Ethanol has been used in gasoline since the 1970s, when it was used as a gasoline extender during times of gasoline shortages. These blends were known as gasohol. After that, it has been used as an octane booster, and most recently, as a means of reducing CO emissions. A blend containing 10% ethanol by volume will show an increase in pump octane of 2.5 to 3 octane numbers. Ethanol has the advantage of being easy to produce, and is a renewable energy source produced by fermentation of agricultural products, primarily corn
Other oxygenates include tertiary amyl methyl ether (TAME), which is produced from methanol and isoamylene, ethyl tertiary butyl ether (ETBE), made from ethanol and isobutylene, and blends of methanol plus various cosolvents to offset the undesirable effects of straight methanol.

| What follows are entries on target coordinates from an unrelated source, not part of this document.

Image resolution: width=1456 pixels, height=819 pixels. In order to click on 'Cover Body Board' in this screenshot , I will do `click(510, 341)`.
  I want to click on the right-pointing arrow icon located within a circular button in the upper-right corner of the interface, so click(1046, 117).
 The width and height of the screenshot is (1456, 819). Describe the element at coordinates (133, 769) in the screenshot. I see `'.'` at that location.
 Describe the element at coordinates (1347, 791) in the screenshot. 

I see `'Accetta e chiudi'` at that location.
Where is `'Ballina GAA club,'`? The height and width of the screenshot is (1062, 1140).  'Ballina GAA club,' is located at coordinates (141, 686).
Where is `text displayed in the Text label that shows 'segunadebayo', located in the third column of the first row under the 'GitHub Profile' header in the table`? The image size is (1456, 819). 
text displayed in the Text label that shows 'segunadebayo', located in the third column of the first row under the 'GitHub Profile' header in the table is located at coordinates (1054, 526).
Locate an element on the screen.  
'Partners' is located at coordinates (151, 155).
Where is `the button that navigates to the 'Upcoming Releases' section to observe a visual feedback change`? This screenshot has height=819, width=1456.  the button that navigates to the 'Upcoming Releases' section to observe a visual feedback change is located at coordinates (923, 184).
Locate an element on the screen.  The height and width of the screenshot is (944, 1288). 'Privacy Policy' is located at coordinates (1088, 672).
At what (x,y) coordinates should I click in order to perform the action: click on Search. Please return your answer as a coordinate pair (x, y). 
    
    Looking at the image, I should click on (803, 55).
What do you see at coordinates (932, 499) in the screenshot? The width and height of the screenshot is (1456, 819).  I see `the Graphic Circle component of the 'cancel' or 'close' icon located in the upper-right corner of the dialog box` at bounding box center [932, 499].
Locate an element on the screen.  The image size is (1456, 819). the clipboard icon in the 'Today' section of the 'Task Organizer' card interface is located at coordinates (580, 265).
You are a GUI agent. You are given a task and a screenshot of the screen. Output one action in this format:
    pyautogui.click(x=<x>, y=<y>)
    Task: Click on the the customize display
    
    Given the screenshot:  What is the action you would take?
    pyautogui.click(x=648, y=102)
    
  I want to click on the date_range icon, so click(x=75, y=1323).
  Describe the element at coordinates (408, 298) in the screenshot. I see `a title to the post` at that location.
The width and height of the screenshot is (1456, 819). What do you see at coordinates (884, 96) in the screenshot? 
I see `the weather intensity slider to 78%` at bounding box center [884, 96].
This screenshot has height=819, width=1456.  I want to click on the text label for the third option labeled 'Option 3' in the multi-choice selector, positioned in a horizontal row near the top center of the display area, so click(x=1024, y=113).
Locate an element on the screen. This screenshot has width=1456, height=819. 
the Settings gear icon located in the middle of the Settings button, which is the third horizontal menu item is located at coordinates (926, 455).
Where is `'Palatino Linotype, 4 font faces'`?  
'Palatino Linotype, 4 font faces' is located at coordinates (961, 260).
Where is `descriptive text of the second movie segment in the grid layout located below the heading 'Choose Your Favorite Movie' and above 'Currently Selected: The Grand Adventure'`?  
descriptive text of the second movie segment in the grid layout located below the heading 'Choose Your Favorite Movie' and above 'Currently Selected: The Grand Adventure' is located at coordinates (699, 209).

From the standpoint of operating a car, the effects of reformulated gasoline are surprisingly few, and usually minor, if noticed at all. Unlike early methanol blends, current formulations seem to cause no problems with corrosion, water tolerance, elastomer swelling and deterioration, and volatility-induced problems. Older cars may encounter fuel filter clogging when first using ethanol blends, due to the solvent effect of the ethanol on fuel system deposits. This is easily rectified by changing the fuel filter, and has the very positive effect of cleaning all the accumulated grunge from your fuel system! Fuel mileage on older cars will often show a slight increase, due to the leaner burning and more efficient combustion characteristics of the reformulated fuel blends.
On newer cars, fuel economy may decrease typically by no more than approximately 1.5 to 2%. The benefits to those of us who drive our old cars are double - less pollution and better gas mileage. That combination is hard to beat.